A new study by researchers at Sanford-Burnham Medical Research Institute (Sanford-Burnham) has identified a chemical "switch" that controls both the generation of new neurons from neural stem cells and the survival of existing nerve cells in the brain. The switch that shuts off the signals that promote neuron production and survival is in abundance in the brains of Alzheimer's patients and stroke victims. The study, published in Cell Reports, suggests that chemical switch, MEF2, may be a potential therapeutic target to protect against neuronal loss in a variety of neurodegenerative diseases, such as Alzheimer's, Parkinson's and autism.

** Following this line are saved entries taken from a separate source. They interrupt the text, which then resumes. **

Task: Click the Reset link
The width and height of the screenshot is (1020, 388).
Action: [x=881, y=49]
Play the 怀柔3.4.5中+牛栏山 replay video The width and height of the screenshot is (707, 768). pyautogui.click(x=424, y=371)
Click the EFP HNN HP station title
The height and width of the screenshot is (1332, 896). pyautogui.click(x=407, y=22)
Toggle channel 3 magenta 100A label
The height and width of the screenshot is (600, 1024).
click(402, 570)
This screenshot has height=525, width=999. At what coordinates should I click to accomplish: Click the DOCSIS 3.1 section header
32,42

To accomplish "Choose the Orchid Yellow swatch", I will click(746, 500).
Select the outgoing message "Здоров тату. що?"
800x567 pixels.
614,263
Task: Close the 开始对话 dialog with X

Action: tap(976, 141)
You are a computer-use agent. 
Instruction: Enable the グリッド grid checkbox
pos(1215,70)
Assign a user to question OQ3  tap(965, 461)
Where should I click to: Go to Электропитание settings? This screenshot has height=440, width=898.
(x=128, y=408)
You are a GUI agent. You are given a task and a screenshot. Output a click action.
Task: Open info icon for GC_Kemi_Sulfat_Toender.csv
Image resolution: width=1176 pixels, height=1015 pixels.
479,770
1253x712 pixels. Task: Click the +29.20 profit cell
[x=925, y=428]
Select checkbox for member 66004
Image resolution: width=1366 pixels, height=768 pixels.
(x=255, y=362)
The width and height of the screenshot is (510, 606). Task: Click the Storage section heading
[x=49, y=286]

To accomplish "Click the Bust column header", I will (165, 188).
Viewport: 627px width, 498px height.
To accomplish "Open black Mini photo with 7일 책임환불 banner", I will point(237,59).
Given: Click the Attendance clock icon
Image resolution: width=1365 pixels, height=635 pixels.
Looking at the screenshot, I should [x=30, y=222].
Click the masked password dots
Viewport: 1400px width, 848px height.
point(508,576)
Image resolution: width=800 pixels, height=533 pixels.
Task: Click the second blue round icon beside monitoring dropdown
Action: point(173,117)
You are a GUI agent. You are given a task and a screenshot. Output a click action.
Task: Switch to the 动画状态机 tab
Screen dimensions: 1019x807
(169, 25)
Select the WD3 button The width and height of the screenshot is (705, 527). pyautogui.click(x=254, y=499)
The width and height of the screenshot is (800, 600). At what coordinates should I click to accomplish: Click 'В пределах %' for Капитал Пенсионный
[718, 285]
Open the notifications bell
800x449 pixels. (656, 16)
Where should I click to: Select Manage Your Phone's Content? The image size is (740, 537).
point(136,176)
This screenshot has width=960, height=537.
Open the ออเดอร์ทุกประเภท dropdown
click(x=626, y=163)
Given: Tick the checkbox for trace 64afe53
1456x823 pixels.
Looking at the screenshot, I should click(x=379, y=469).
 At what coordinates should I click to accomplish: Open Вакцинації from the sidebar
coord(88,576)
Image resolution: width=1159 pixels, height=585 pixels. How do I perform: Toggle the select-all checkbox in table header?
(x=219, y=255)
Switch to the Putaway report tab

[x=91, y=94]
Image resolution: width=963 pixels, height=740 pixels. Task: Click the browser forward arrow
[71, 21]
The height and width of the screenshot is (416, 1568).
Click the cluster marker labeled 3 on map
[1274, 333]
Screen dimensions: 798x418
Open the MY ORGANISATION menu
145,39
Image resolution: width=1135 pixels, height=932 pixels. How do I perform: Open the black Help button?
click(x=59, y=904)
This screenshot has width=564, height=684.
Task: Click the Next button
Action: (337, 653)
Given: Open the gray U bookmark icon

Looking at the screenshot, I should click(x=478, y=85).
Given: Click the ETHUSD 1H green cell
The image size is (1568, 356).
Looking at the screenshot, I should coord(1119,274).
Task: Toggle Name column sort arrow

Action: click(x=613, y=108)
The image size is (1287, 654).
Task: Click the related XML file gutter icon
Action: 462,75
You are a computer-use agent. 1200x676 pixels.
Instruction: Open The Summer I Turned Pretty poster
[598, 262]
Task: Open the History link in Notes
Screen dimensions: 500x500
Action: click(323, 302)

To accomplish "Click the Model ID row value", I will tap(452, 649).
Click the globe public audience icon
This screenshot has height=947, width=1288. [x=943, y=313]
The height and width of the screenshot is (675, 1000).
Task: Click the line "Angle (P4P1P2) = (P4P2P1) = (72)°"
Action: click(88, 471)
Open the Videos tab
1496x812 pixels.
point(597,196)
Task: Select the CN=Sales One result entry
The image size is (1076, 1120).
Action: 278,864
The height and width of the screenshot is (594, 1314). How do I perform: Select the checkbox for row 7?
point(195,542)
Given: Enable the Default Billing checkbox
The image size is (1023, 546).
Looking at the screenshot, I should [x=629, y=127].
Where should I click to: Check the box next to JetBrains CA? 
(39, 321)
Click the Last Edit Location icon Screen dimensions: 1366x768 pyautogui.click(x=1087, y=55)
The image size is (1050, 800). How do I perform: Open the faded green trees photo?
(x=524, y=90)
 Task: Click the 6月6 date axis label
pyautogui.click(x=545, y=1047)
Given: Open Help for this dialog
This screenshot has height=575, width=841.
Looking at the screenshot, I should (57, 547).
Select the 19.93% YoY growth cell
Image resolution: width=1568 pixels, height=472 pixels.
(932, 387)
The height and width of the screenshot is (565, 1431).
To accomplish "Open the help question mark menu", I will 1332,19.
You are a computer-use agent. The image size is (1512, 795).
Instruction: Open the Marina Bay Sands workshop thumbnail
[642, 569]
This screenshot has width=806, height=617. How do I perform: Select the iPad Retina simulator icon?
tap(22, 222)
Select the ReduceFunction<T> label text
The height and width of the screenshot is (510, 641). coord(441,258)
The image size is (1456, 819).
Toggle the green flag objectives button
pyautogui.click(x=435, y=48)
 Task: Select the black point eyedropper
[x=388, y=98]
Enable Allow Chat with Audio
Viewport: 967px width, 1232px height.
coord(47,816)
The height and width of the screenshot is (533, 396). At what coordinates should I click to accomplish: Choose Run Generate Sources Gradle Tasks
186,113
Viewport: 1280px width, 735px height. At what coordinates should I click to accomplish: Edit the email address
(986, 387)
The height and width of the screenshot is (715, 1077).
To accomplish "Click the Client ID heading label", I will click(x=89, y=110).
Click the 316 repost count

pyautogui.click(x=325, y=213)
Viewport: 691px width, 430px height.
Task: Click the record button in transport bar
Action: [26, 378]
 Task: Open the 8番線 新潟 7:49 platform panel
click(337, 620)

"We have shown that when nitric oxide (NO) - a highly reactive free radical - reacts with MEF2, MEF2 can no longer bind to and activate the genes that drive neurogenesis and neuronal survival," said Stuart Lipton, M.D., Ph.D., director and professor in the Neuroscience and Aging Research Center at Sanford-Burnham, and a practicing clinical neurologist. "What's unique here is that a single alteration to MEF2 controls two distinct events - the generation of new neurons and the survival of existing neurons," added Lipton, who is senior author of the study.

In the brain, transcription factors are critical for linking external stimuli to protein production, enabling neurons to adapt to changing environments. Members of the MEF2 family of transcription factors have been shown to play an important role in neurogenesis and neuronal survival, as well as in the processes of learning and memory. And, mutations of the MEF2 gene have been associated with a range of neurodegenerative disorders, including Alzheimer's and autism.

The process of NO-protein modifications - known as S-nitrosylation - was first described by Lipton and collaborators some 20 years ago. S-nitrosylation has important regulatory functions under normal physiological conditions throughout the body. However, with aging, environmental toxins, or stress-related injuries, abnormal S-nitrosylation reactions can occur, contributing to disease pathogenesis.

"Our laboratory had previously shown that S-nitrosylation of MEF2 controlled neuronal survival in Parkinson's disease," said Lipton. "Now we have shown that this same reaction is more ubiquitous, occurring in other neurological conditions such as stroke and Alzheimer's disease. While the major gene targets of MEF2 may be different in various diseases and brain areas, the remarkable new finding here is that we may be able to treat each of these neurological disorders by preventing a common S-nitrosylation modification to MEF2.

"The findings suggest that the development of a small therapeutic molecule - one that can cross the blood-brain barrier and block S-nitrosylation of MEF2 or in some other way increase MEF2 transcriptional activity - could promote new brain cell growth and protect existing cells in several neurodegenerative disorders," added Lipton.

"We have already found several such molecules in our high-throughput screening and drug discovery efforts, so the potential for developing new drugs to attack this pathway is very exciting," said Lipton.